At this the man glanced round to garner agreement. Not a word was spoken, but some of the patrons, the rats, mostly, seemed to concur. The eyes—sickly or not—never lie.

The drifter capitulated. His arms were aching, and the incessant pressure from the nelson was grilling him almost as deeply as the static. His long chestnut hair, cradling the shoulders of his weathered denim jacket, slipped down in front of his face. He held a menacing look, and the looker, long since bored with the barkeep, stirred on her high bar stool.
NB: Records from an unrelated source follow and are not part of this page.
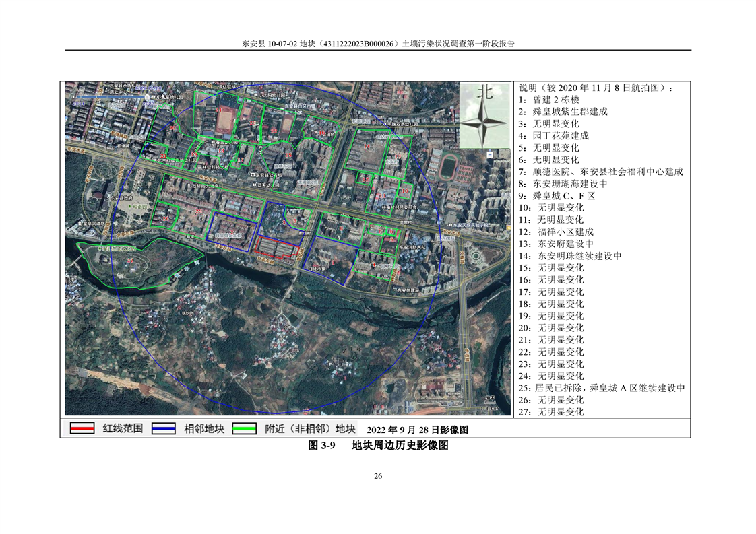Click the green 附近（非相邻）地块 legend swatch
756x534 pixels.
point(244,428)
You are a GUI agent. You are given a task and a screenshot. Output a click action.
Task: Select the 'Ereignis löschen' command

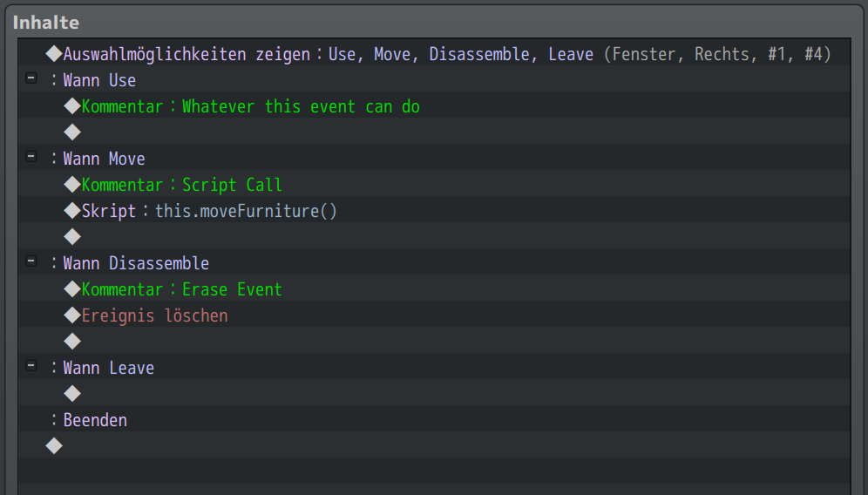pyautogui.click(x=155, y=315)
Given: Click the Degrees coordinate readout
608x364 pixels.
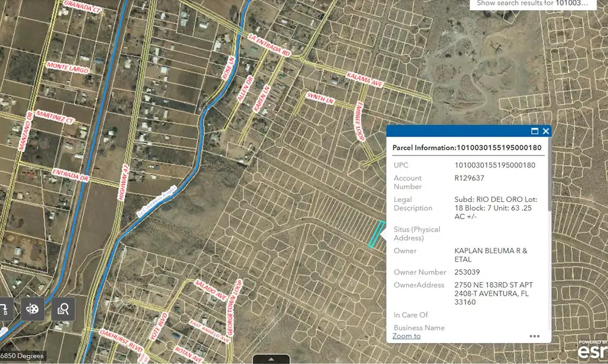Looking at the screenshot, I should [23, 356].
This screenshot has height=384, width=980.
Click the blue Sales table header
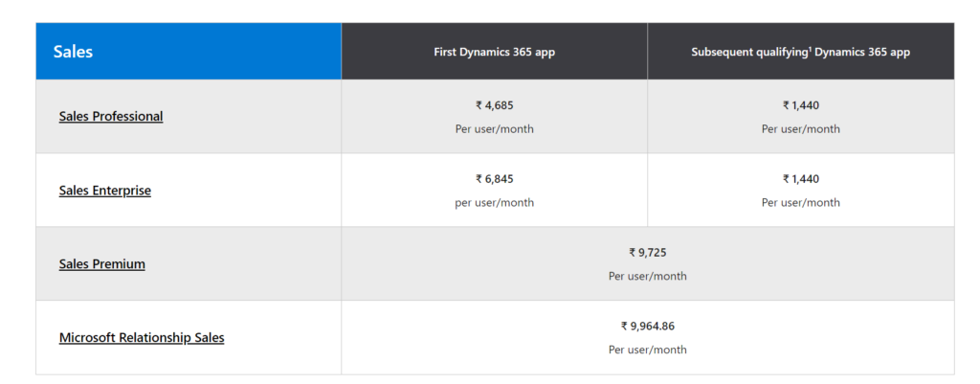(189, 52)
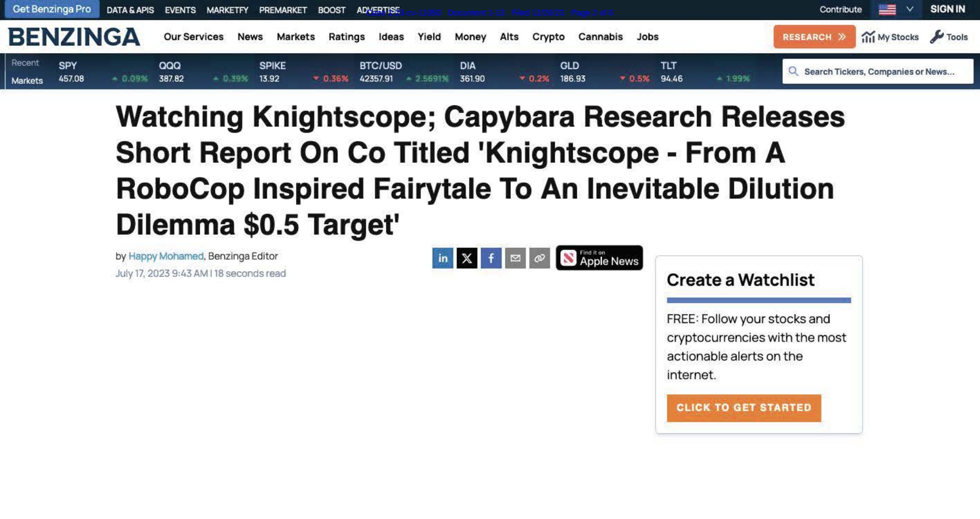Click the Get Benzinga Pro button
The image size is (980, 519).
point(52,9)
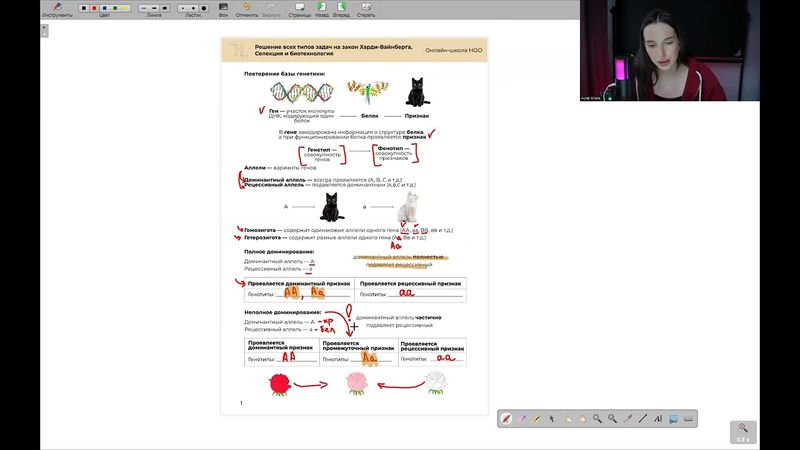Go to previous page with Назад

[x=321, y=10]
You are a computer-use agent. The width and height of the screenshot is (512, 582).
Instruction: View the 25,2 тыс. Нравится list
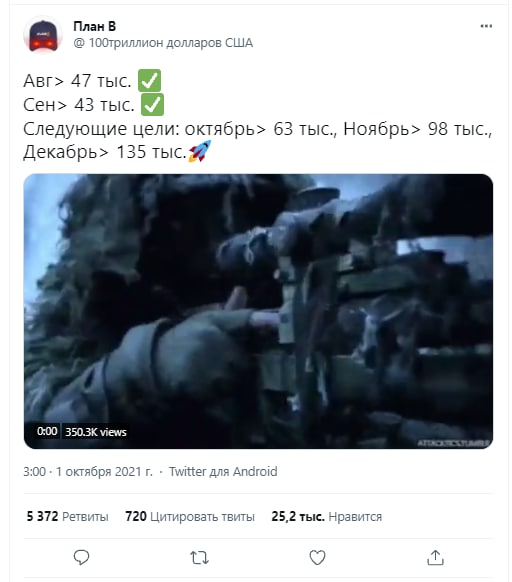[x=326, y=516]
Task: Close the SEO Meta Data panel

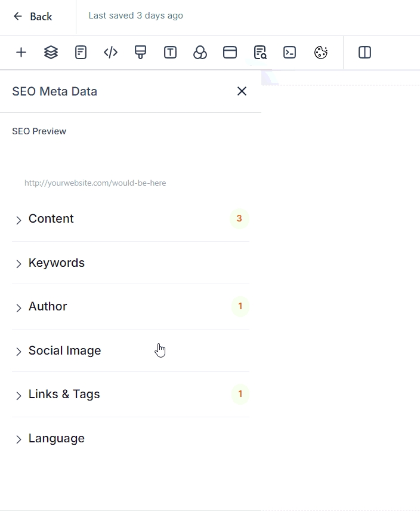Action: 242,91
She bit down teasingly on her lower lip, handing him a breathless gaze with those perfect green gems. She had no idea how lucky she was; the redhead’s eyes were creepy little pissholes now.
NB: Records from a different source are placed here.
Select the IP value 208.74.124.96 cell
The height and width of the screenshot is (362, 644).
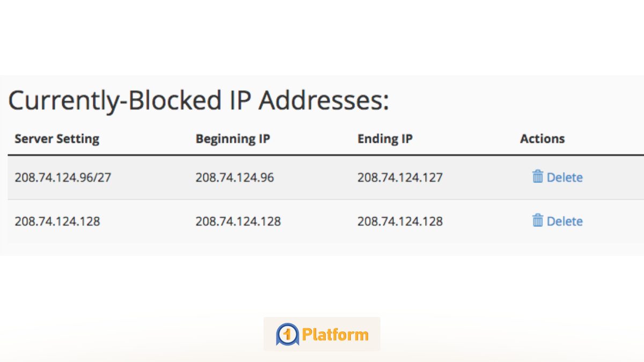[x=234, y=178]
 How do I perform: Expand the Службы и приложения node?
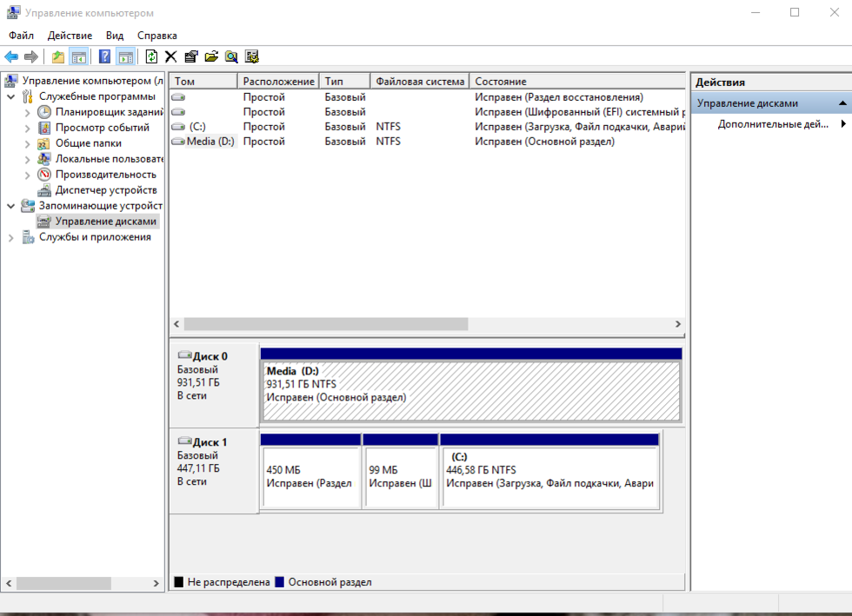coord(10,237)
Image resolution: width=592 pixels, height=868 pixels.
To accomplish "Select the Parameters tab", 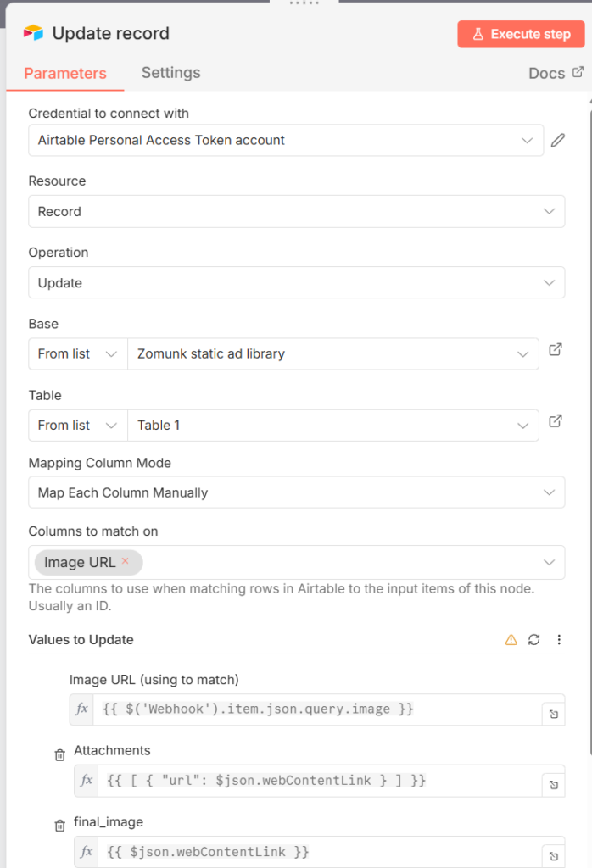I will (65, 74).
“You win,” he said, feigning exasperation. He shook his head for good measure.

“No more tricks,” the fat man reiterated, with obvious suspicion—and more than a hint of relief. He really wasn’t a bad seed, in his way; he was probably a good husband, a good father, a good provider. But
nobody
hustles a hustler.

The man drew the knife back with a step. Nodded to Cal. Cal let him go.

The drifter gathered himself. He regarded the looker with a small smile, and with an innocent gesture of settling up, reached for his breast pocket, figuring to give old Cal here an elbow to the gut before he snatched up his knapsack and bolted for the exit. He was just about to when thunder rumbled, and the place went black. Mild chaos turned to utter chaos when the lights didn’t come, and amid the ruckus of shouting, shuffling, and confusion, the drifter, like a finely tuned magician, the audience astir, waved his magic wand.

And popped the rabbit out of the hat.

~

The bright neon clock above the bar, a Budweiser, ticked six minutes to one; give or take a few precious seconds, roughly three minutes it had lost, to the black and chilling chasm of time. Jimmy Dean was just getting started (for what was in fact the ninth time), and when the looker crossed her legs the way she did, bouncing one upon the other so sexily, the drifter, not a scratch on his sculpted chin, called for another round. Some joker was still playing a crazed kind of pinball inside his head, flipping bricks about his skull. And the static, all over him like a tiger, clawed into his brain.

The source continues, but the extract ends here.